As I see it, you will have to pull the entire trumpet assembly to access the axle retaining snap ring (item # 17). Use an engine hoist or overhead crane to lift/hold it. Then remove the axle to get to the retainer/seal (item #13). While you are in there, you might as well service the brake assembly (item #30). Also attached is a separate parts diagram for just the brake assembly.

Also, prior to starting this job, check that your differential lock is working. If it is not functional, might as well fix it whilst you are in there.


----------



## RC Wells (Dec 26, 2008)

Well, that is definitely a Ford 420 rear axle, 8 lugs and high stress hub. 

The 4000 brake and axle diagrams Sixbales provided are the same as the 420. Only change is the outer stub itself.

Get the studs/lugs that are missing replaced or you will do a Humpty Dumpty, as the 420 series needs every one of those to be safe.

The loader is way undersized for that tractor, so be extremely cautious with lifting or carrying. The metal is not thick enough for the tractor rating, and the hydraulic cylinders are prone to blowing if that model loader is used to doze.


----------



## Guest (Mar 8, 2018)

Hey, "as we say in NC", How's your tractor doing?


----------



## Donald A. (Feb 24, 2018)

Graysonr said:


> Hey, "as we say in NC", How's your tractor doing?
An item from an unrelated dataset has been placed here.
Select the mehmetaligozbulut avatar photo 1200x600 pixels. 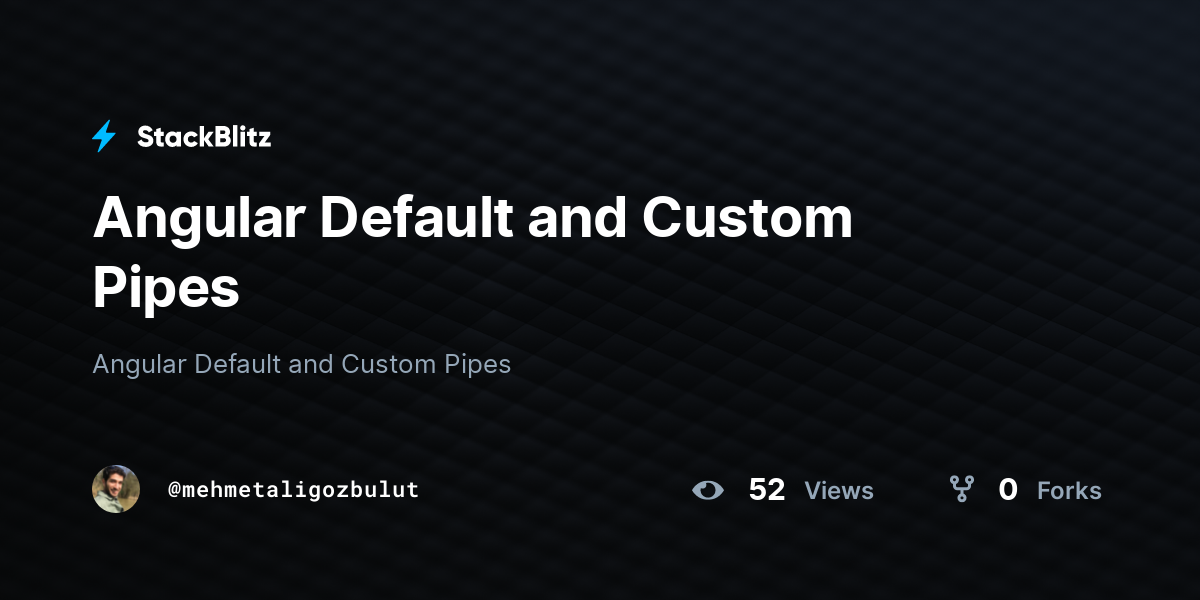pos(116,489)
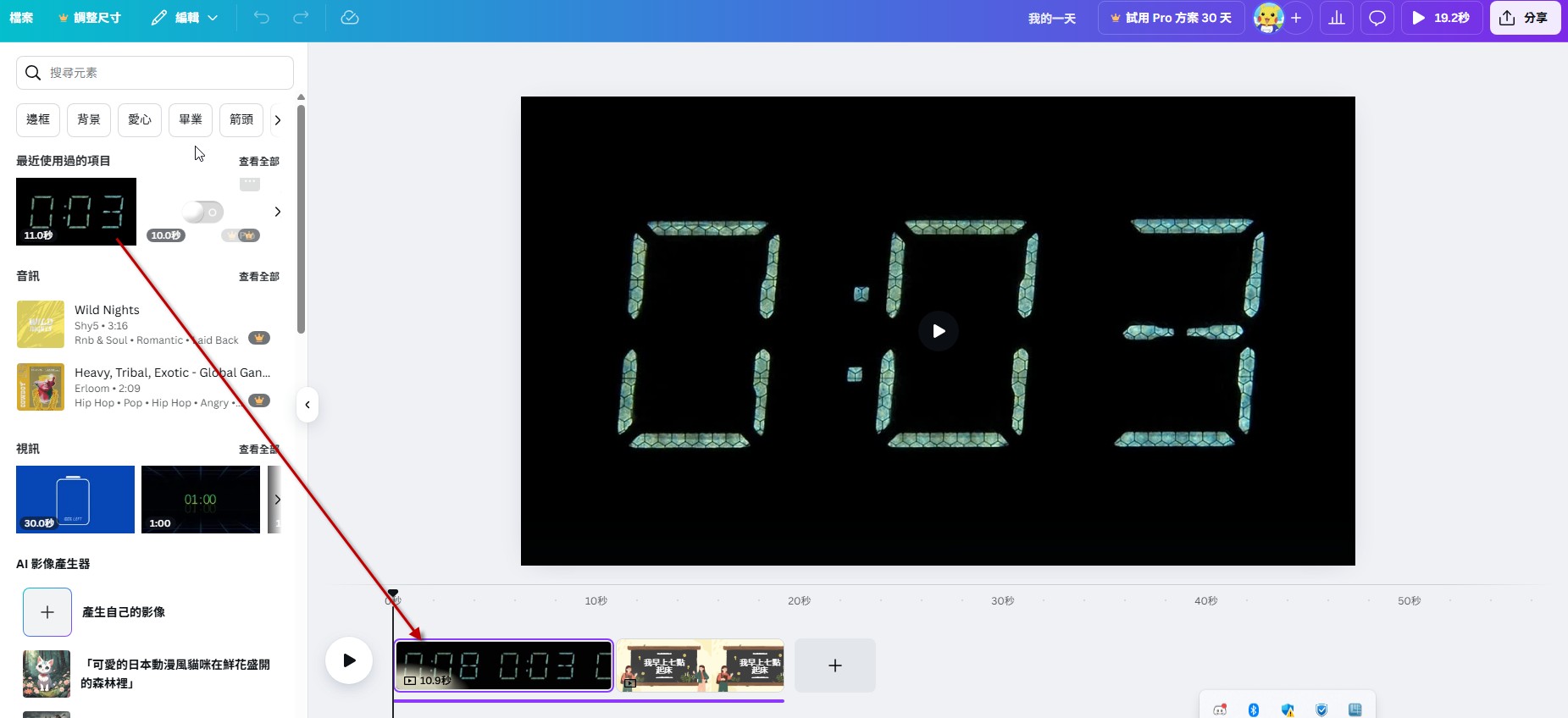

It is sitting for a while.

I was using it the other day and a freak accident happened. A broken sappling protruded up between the right FEL frame assembly and right engine. It bumped my return fuel line on the fuel pump and bent the metal hose coming from the hydraulic pump, in front. So the hydraulic fluid dumped from the bent metal hose. I am ordering a new gasket for that small rectagular cover on the side of the fuel pump where the return fuel comes from. There is a little diesel leak there because of the bump. Cannot find a replacement for the metal hydraulic tube. It says it is not made any more or is superceded. It doesn't tell me what has superceded it. Any ideas?


----------



## Guest (Mar 8, 2018)

Just a moment.


----------



## Guest (Mar 8, 2018)

Try Tractorhouse.com and Long Lane Tractors....they both have used parts or are dismantling tractors. Did you ask the NH dealer about an aftermarket Part? Also Yesterdays tractors might be a good source.


----------



## Guest (Mar 8, 2018)

Also try All States Ag Parts......any of those you can find on www


----------



## Guest (Mar 8, 2018)

I would suggest you give them a call on their 800 numbers so you can make your best effort at locating the right tube. They all have part specialists. Good luck and look for my thread "Borrowing a tractor"


----------